## Extract to read
--- --- ---
Children’s Gun-Related Injuries Linked to Poverty
About 42 percent of U.S. homes have a firearm, reported a recent article.
Some may be surprised the number is so high, but I think it’s a rather conservative estimate. And I think the number is increasing in light of recent court rulings such as June’s Supreme Court decision to overturn Chicago’s handgun ban. Also, estimates don’t reflect the unauthorized purchase and ownership of guns. There’s a tremendous market on the street for guns acquired illegally.
Unfortunately, we’re seeing greater evidence of this at Cincinnati Children’s. From 1991 to 2006, we saw a more than 200 percent increase in children with firearm-related injuries. In 2006, we admitted 57 children with gunshot wounds.
As a surgeon looking at it from a public health perspective, I see that inner-city gun violence has become a major cause of morbidity and mortality in children. It’s not just happening to drug dealers that some say “deserve” it. It’s affecting entire communities, including infants.
Telling children to “Stop! Don’t touch. Tell an adult. Leave the area.” when they see a gun, as the NRA teaches, is a start, but it isn’t enough. Children have an innate curiosity. You can’t tell them not to touch something they see all the time, even if just on TV or in video games, and expect them not to touch it. Developmentally, a child won’t abide by a no-touch rule.
One way to protect children is to keep firearms locked up, separate from ammunition. When children are invited to play at another’s house, it’s wise to ask an adult if there’s a gun there and if it’s properly secured. Chances are if there is a gun in the house for security reasons, it won’t be locked up apart from ammunition. It’ll be readily available.
But protecting children from firearms isn’t the core issue. Firearm violence is only one symptom of a greater issue affecting many inner cities: concentrated poverty and joblessness.
That same issue has contributed to Cincinnati having one of the highest infant mortality rates in the state. (Even Cuba’s infant mortality rate is lower.) We have one of the highest homicide rates in the state, too. And then there’s the higher rate of asthma, obesity, diabetes and other health disparities found among disadvantaged communities.
For centuries, sociologists have shown the connection between and spatial clustering of concentrated poverty, joblessness and a host of health disparities including violence, premature births, infant mortality, obesity, premature death from cardiovascular disease and asthma, just to mention a few. But we don’t discuss this enough. That’s why we held a workshop at Xavier University on Sept. 11 to consider the root causes and fundamental enduring solutions instead of continuing with symptomatic quick fixes, some of which result in worse outcomes. The workshop was a first step in mobilizing our community to attack poverty head-on and provide a safer place for inner-city families.
--- --- ---
## Activity
List each instruction that, according to the piece on children's gun-related injuries, the NRA teaches children to follow when they see a gun.
--- --- ---
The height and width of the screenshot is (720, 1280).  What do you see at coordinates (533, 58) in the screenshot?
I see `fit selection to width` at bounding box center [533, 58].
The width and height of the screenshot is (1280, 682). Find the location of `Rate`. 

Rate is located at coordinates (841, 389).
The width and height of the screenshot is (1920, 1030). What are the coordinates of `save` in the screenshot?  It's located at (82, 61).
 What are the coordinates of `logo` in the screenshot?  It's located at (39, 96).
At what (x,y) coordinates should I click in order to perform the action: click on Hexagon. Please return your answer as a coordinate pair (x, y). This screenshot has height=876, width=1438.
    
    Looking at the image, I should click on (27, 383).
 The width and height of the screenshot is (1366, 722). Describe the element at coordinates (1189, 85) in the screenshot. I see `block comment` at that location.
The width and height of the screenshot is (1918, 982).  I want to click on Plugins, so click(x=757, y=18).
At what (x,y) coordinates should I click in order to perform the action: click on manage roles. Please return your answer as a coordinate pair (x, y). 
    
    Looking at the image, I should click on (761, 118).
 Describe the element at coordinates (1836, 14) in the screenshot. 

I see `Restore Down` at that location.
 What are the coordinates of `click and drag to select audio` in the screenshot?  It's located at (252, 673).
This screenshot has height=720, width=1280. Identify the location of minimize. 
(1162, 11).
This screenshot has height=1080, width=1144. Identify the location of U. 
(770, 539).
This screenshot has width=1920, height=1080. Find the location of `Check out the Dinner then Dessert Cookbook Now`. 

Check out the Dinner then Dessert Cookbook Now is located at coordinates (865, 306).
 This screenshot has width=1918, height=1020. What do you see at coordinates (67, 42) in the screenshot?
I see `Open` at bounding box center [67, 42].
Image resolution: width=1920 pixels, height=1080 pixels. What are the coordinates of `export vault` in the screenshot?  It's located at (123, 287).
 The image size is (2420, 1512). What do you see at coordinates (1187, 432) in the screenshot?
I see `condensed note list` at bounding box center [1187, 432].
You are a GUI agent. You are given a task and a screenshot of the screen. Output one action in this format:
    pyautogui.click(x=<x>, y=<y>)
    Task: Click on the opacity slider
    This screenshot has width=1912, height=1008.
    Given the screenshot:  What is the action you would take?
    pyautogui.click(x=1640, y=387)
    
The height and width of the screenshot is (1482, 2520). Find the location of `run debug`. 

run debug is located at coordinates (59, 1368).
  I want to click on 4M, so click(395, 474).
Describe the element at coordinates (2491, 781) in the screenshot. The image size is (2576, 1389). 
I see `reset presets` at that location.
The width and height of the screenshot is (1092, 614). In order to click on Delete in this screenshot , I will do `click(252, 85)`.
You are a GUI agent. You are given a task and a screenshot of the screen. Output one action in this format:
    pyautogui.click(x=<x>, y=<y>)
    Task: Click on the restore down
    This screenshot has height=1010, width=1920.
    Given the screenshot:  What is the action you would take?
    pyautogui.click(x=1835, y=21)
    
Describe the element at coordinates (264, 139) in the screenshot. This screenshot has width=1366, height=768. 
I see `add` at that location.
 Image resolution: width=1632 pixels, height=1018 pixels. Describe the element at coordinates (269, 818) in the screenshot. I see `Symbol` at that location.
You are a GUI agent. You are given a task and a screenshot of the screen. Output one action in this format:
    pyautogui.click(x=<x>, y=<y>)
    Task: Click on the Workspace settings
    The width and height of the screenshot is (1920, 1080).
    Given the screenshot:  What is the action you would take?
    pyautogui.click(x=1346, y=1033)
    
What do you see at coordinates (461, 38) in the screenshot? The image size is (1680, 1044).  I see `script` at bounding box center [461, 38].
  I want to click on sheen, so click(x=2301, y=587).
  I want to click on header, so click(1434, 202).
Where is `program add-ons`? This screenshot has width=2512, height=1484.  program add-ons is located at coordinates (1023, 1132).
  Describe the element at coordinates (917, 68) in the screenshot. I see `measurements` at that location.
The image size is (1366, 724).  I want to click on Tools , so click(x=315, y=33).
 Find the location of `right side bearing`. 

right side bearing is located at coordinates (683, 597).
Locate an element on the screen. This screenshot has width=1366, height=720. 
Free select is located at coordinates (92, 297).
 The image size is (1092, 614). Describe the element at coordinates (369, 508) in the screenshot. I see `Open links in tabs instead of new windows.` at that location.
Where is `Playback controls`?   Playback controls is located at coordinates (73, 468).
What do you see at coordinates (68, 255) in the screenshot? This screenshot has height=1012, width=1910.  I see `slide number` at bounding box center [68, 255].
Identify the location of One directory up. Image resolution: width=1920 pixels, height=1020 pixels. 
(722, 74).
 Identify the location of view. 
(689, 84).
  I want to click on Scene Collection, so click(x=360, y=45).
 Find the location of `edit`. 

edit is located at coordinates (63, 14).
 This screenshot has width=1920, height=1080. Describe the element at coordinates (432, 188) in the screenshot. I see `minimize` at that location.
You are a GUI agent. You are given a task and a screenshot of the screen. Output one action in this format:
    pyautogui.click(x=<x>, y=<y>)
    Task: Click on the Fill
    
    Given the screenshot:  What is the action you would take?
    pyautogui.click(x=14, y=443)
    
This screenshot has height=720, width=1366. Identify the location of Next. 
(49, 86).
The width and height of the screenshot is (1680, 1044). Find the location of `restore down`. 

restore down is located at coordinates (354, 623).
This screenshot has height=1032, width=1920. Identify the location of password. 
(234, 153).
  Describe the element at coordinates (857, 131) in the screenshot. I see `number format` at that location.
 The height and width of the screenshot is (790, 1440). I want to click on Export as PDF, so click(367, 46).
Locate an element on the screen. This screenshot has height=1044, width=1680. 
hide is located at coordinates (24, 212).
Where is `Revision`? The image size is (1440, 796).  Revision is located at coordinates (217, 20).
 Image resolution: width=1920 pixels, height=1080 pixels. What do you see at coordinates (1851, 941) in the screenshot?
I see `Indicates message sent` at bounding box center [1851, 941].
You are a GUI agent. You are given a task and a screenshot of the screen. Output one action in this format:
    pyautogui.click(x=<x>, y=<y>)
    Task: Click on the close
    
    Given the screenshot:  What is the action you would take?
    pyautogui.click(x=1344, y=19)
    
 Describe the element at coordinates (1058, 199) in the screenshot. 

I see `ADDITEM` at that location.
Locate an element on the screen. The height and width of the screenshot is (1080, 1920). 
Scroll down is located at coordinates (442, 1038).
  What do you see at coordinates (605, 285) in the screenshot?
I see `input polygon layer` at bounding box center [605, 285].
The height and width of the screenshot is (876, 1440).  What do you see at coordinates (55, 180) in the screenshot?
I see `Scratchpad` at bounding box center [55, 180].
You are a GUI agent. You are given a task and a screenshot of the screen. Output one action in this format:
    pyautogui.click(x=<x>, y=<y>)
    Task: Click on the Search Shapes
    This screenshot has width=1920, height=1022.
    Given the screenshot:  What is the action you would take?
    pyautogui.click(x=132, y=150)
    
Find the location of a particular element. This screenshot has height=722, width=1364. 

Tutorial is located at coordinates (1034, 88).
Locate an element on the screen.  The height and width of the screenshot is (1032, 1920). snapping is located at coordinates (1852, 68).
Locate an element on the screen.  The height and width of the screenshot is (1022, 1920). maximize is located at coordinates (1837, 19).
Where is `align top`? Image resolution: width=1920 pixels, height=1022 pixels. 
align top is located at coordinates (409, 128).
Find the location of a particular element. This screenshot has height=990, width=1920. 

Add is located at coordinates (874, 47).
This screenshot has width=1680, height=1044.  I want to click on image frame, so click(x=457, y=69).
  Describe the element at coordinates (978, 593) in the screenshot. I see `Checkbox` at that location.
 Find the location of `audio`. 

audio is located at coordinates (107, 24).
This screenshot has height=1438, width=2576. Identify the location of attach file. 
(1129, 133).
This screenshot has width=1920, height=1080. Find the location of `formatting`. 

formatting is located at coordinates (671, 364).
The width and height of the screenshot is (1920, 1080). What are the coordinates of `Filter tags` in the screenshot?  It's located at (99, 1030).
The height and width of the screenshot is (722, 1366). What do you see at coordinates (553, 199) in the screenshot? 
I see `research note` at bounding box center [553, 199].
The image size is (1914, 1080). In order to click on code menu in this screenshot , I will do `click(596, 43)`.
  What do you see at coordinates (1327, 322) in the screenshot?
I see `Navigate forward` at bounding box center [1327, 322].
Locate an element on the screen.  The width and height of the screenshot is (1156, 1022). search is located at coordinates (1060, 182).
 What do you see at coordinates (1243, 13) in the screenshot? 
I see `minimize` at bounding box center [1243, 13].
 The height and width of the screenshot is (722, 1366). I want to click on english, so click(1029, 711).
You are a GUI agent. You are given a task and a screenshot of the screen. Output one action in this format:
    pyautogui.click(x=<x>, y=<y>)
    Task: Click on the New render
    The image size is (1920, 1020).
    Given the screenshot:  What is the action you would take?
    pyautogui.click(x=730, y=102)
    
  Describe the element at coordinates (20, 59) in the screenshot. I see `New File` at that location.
--- --- ---
## Task output
Stop!
Don't touch.
Tell an adult.
Leave the area.